The Graphina plugin for WordPress contains a cross‑site request forgery flaw that allows an attacker to submit forged requests on behalf of a logged‑in user. By manipulating the plugin’s request parameters, the attacker can force the server to include files from the local filesystem through PHP's include mechanisms. The vulnerability does not directly grant code execution but can expose sensitive configuration files or other internal data. If the included file is PHP code, there is a potential for remote code execution, but the CVE description does not confirm this outcome.

Graphina versions up to and including 3.0.4, published by Iqonic Design, are affected. Any WordPress installation that has not upgraded beyond 3.0.4 and has the plugin enabled is potentially vulnerable regardless of the underlying operating system or server configuration, as the flaw resides in the plugin code itself.

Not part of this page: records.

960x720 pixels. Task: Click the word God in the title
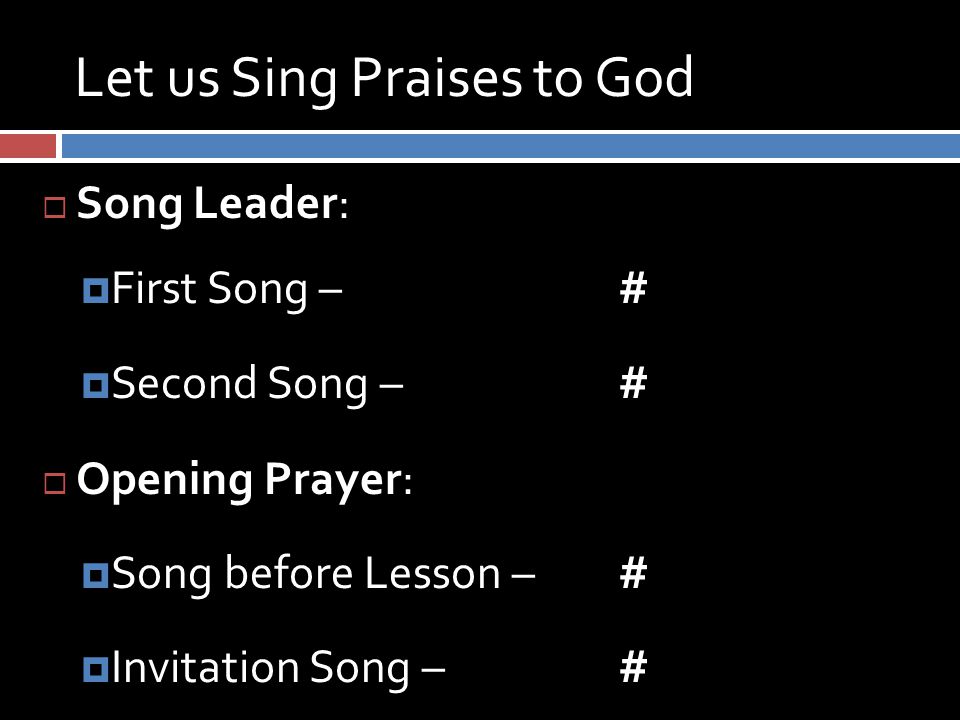tap(644, 77)
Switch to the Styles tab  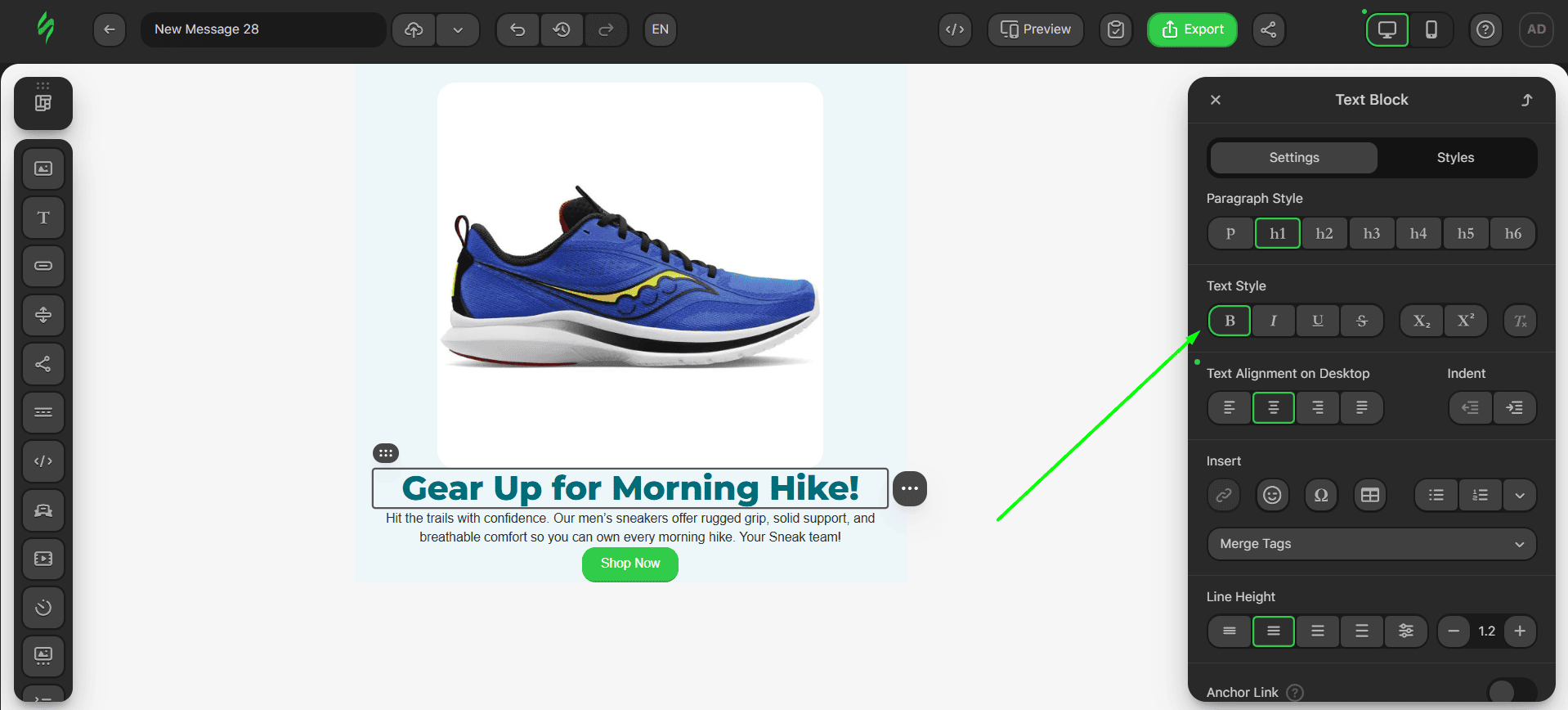pos(1455,158)
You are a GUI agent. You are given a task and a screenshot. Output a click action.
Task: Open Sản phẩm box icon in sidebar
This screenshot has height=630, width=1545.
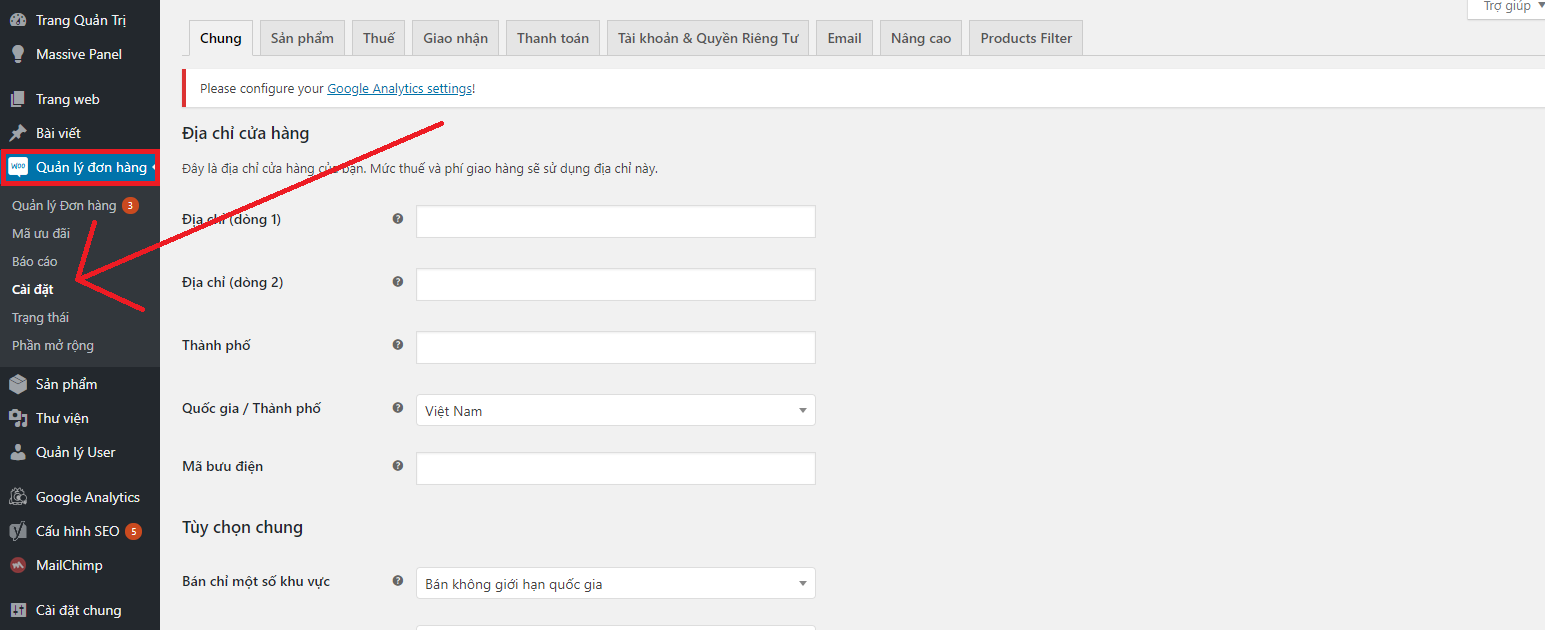pyautogui.click(x=18, y=384)
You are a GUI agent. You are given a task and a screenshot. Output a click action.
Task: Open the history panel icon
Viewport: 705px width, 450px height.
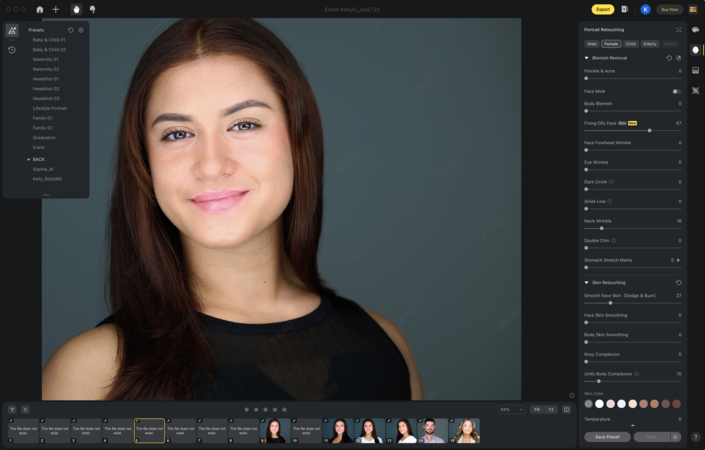[x=12, y=49]
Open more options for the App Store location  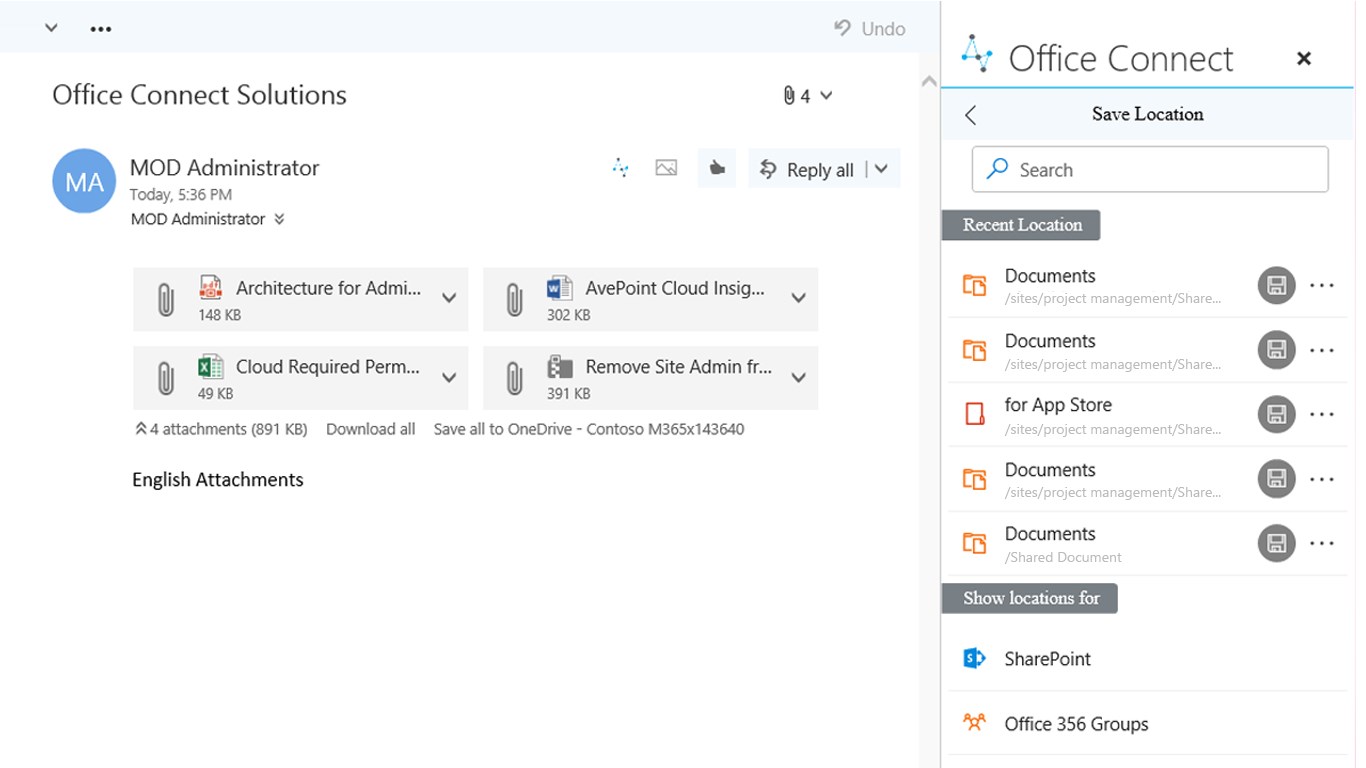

The CVSS score of 8.1 reflects high severity. The EPSS score of below 1 % indicates a low probability of exploitation today, and the flaw is not listed in the CISA KEV catalog, meaning no publicly documented exploits exist. The likely attack vector requires an authenticated user’s session; the attacker will fabricate a POST or GET request that triggers the inclusion. If local files are read, confidentiality is compromised; if PHP code is executed, integrity and availability could be affected. Administrators should treat this vulnerability as high priority for remediation.